Collected data entries:
══════════════════════════════

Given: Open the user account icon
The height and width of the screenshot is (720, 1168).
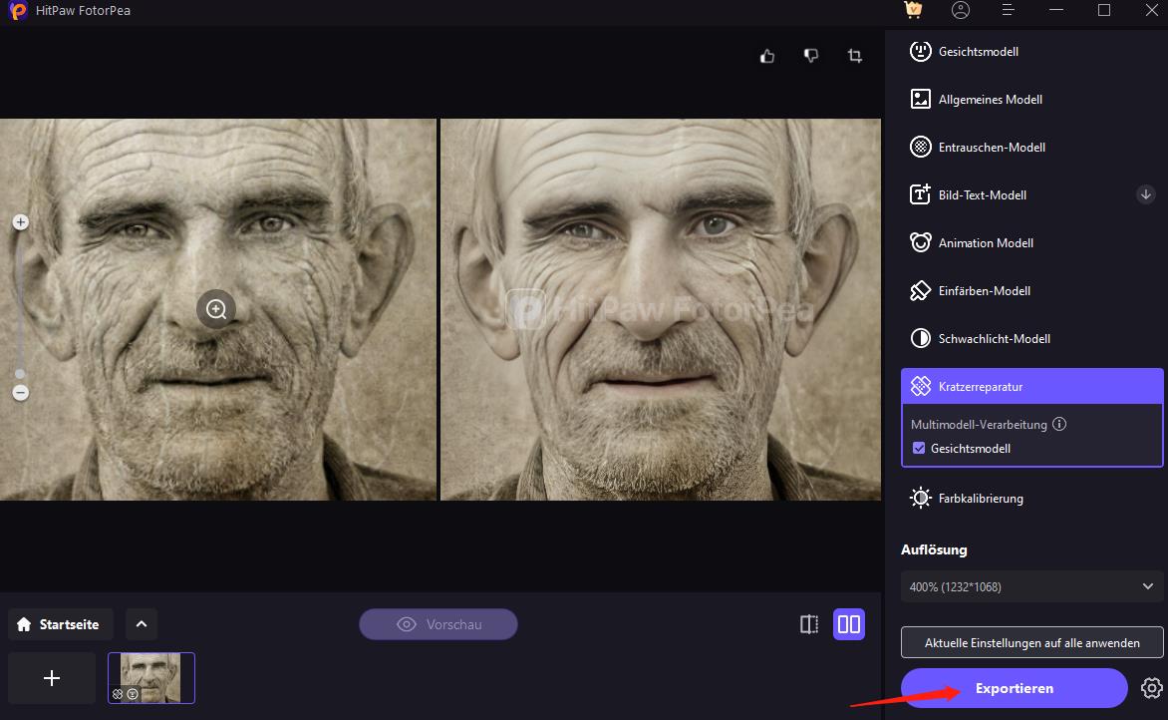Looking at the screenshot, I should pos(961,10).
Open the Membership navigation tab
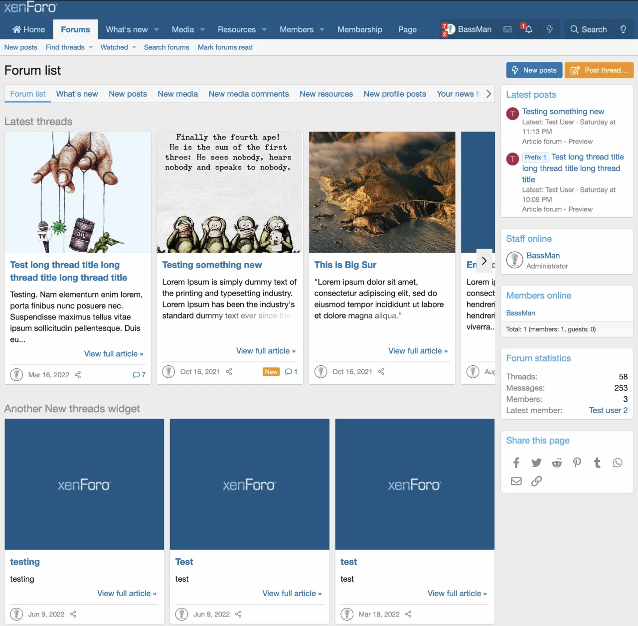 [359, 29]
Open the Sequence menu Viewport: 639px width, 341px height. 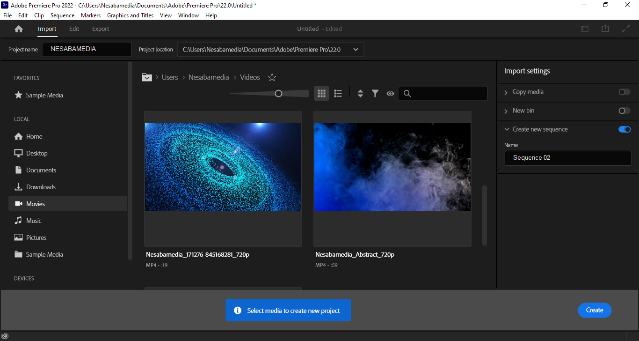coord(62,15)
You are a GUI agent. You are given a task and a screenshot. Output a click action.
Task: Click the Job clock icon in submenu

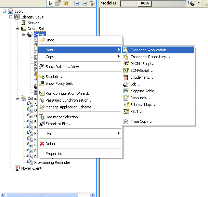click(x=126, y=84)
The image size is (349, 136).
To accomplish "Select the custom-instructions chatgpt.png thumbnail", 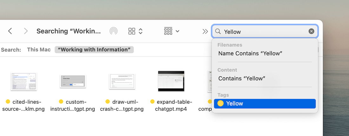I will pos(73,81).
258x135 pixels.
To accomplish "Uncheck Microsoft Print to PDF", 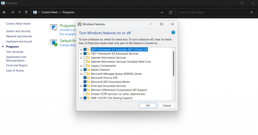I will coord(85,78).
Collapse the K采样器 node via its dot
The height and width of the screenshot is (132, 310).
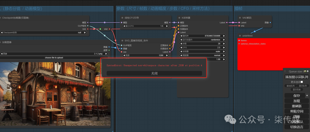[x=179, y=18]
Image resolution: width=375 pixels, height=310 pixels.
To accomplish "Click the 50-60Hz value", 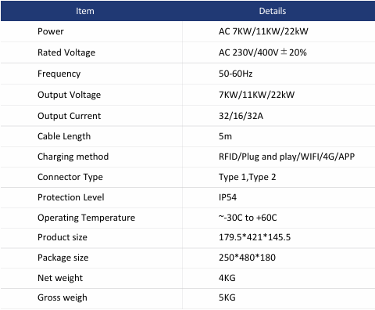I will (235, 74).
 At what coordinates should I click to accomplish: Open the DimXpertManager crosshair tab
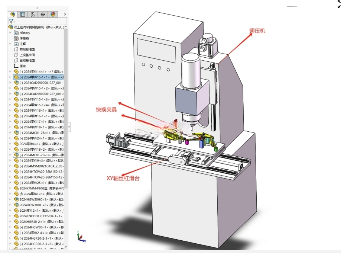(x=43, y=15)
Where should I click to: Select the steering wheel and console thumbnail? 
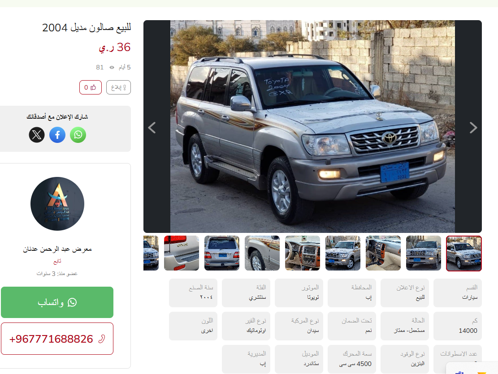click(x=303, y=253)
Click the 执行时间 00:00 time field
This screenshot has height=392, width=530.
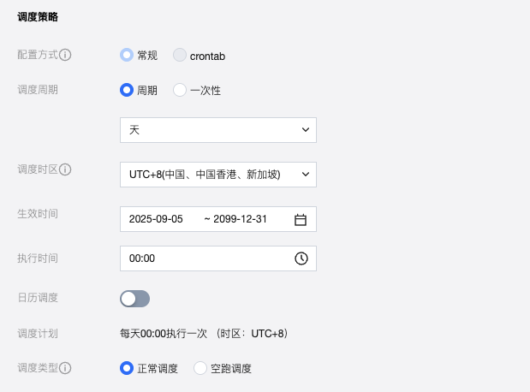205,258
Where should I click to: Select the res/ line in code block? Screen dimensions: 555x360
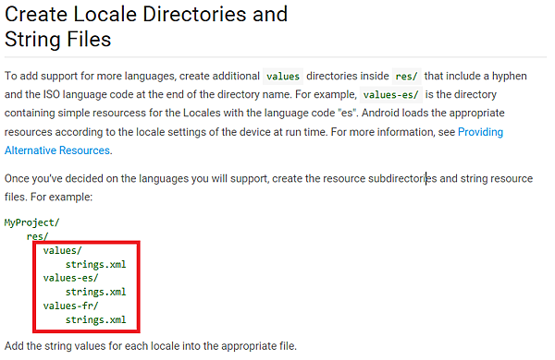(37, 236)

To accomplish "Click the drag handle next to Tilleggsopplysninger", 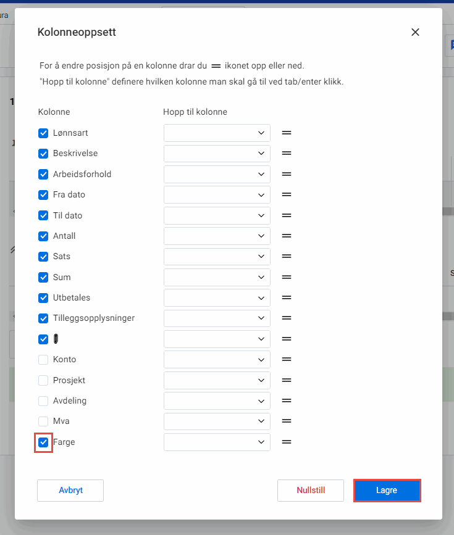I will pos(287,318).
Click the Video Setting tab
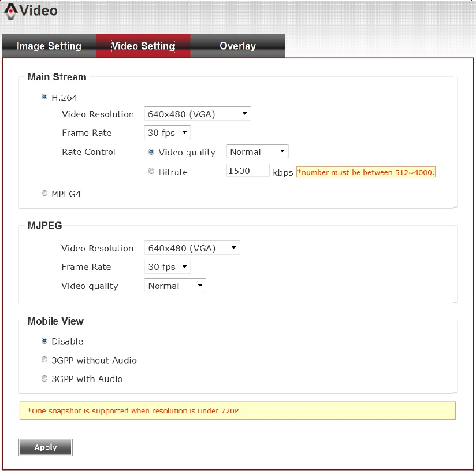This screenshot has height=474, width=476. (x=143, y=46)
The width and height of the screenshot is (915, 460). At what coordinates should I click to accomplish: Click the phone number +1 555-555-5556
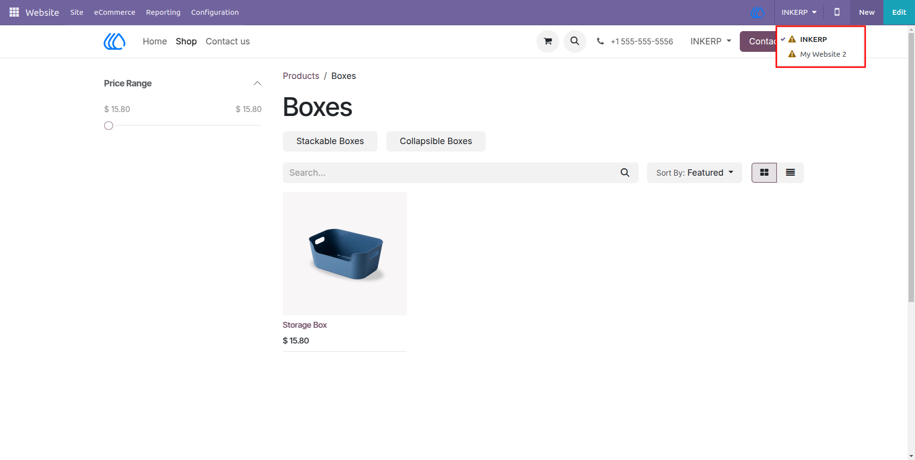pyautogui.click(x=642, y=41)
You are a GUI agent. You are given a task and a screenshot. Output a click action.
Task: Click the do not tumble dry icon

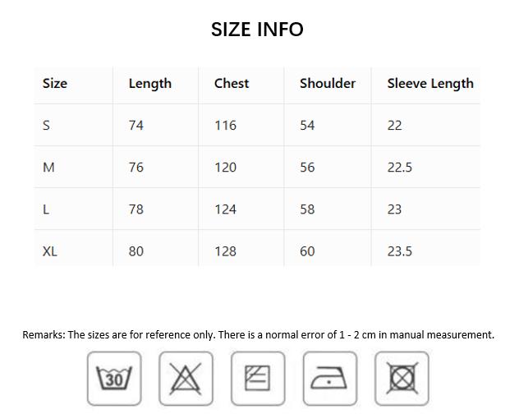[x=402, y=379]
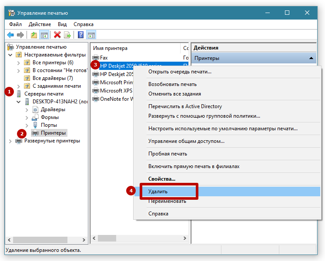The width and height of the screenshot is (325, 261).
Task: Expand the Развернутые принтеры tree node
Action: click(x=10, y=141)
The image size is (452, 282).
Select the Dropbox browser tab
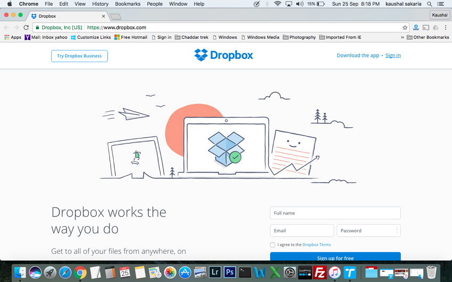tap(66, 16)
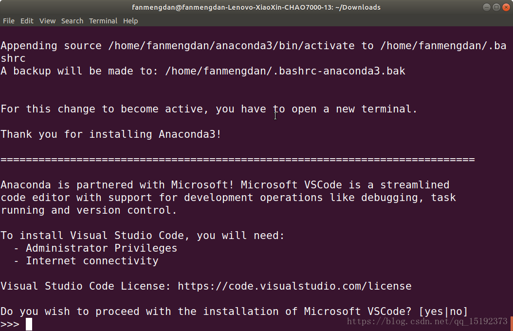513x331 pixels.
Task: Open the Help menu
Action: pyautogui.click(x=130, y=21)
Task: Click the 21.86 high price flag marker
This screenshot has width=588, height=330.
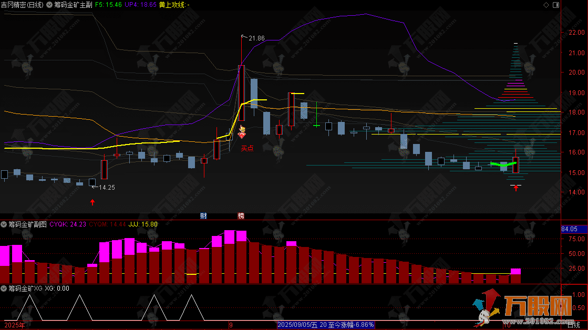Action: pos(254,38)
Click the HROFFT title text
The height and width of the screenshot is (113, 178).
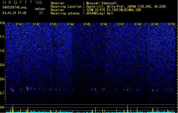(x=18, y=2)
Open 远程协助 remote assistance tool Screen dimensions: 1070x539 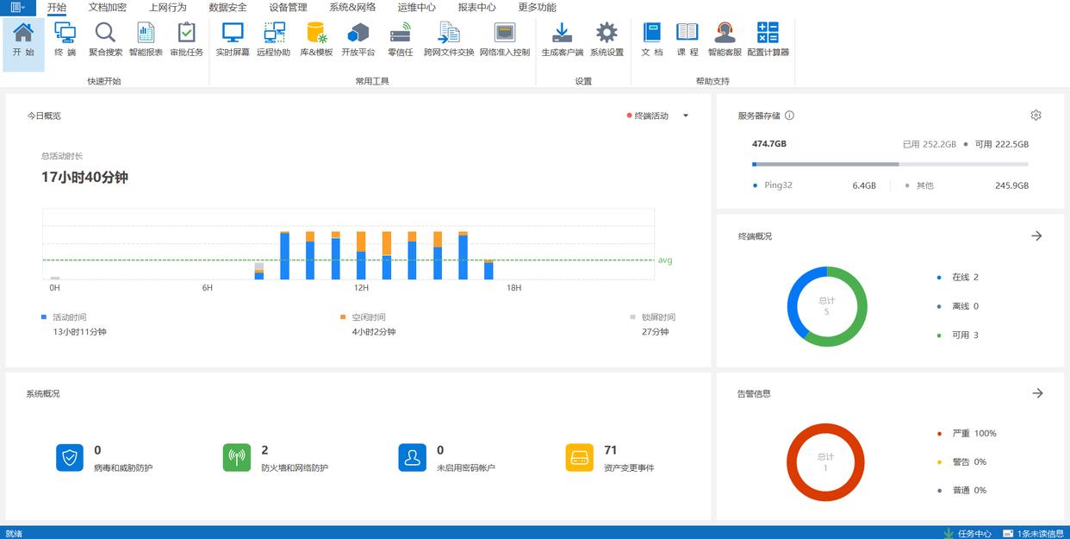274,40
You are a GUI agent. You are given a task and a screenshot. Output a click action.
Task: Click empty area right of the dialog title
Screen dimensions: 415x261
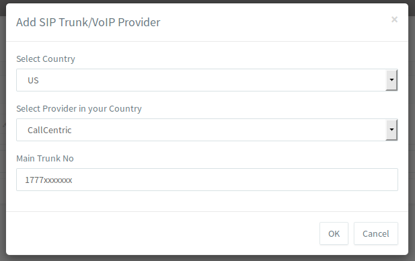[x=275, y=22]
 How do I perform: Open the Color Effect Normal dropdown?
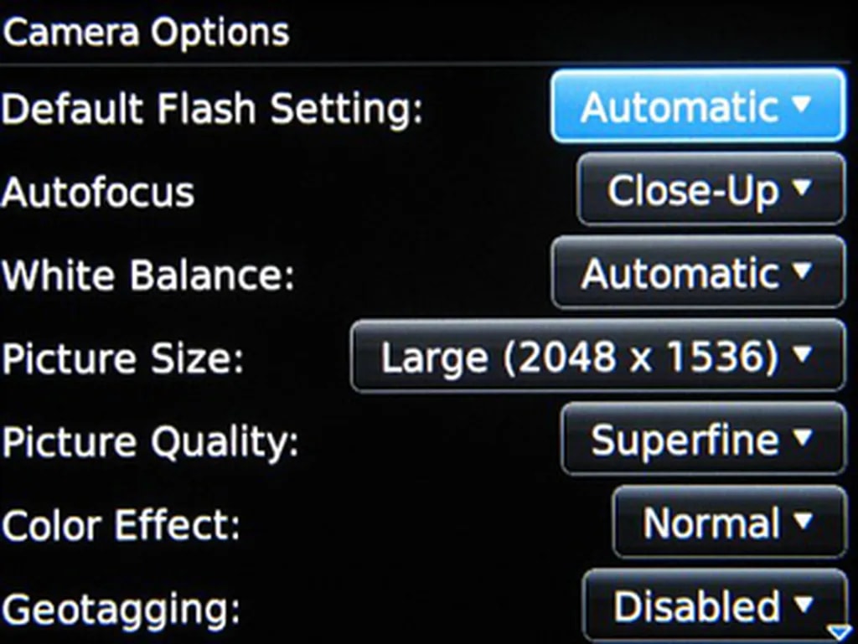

══════════════════════════════

TASK REQUIREMENTS
Each line of the entries where the string "size" occurs should be shown.

EXERCISE OUTPUT
The image size is (349, 136).
The image size is (452, 282).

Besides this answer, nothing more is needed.